Awkwardly, Wilkie raised himself on one elbow, causing his head to spin. He scribbled the name as he had done so many times before, and now perhaps for the last time, adding the usual meaningless phrase, “With best wishes” and his signature.

“Thank you,” the little doctor told him, removing the pad and pen. “She’ll be thrilled.”

13

AT ARTEMIS LODGE, THE following day, Lee Weiss sat behind the desk trying to match guests and rooms for the months of April and May. Ordinarily this was easy, since by then the rush of refugees from winter began to slacken, and after mid-April it was mostly only Canadians who still wanted to come.

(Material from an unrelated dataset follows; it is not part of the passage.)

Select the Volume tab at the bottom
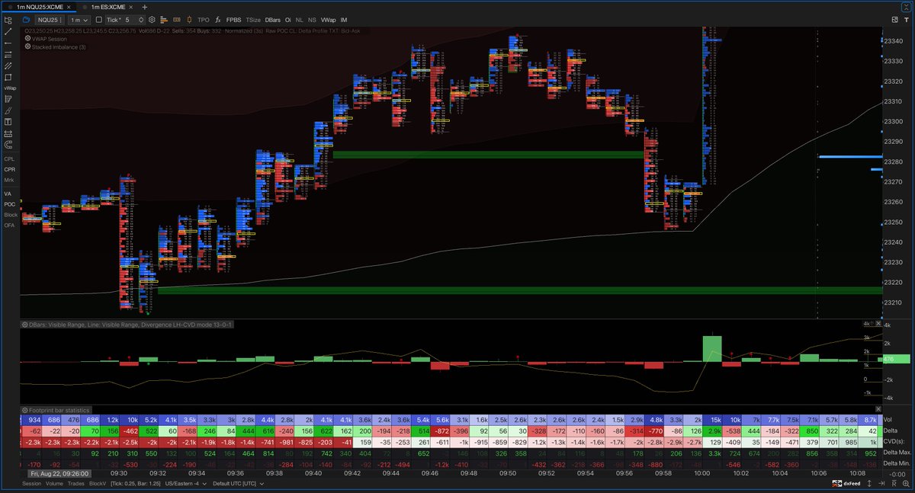 click(x=53, y=483)
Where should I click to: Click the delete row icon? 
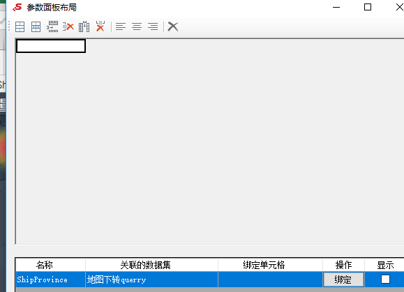pyautogui.click(x=68, y=26)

Now, though, Lee was finding it hard to concentrate. Every few minutes she raised her eyes from the schedule to stare out the window into the green jungle beyond, and think of Jenny. Sometimes, remembering her cool, soft voice, her cool, soft skin and the sudden warmth of her last kiss, she smiled. Then she frowned, recalling Jenny’s panic on the phone when she’d called an hour ago.

“I should have been there with him,” she had kept on saying, just as she had when she called from the hospital last night, “and I wasn’t.”

“No,” Lee told her. “You were with me. Are you saying that makes it worse? Would it be better if you’d been at the grocery?”

“No—yes—I don’t know.” Jenny laughed nervously.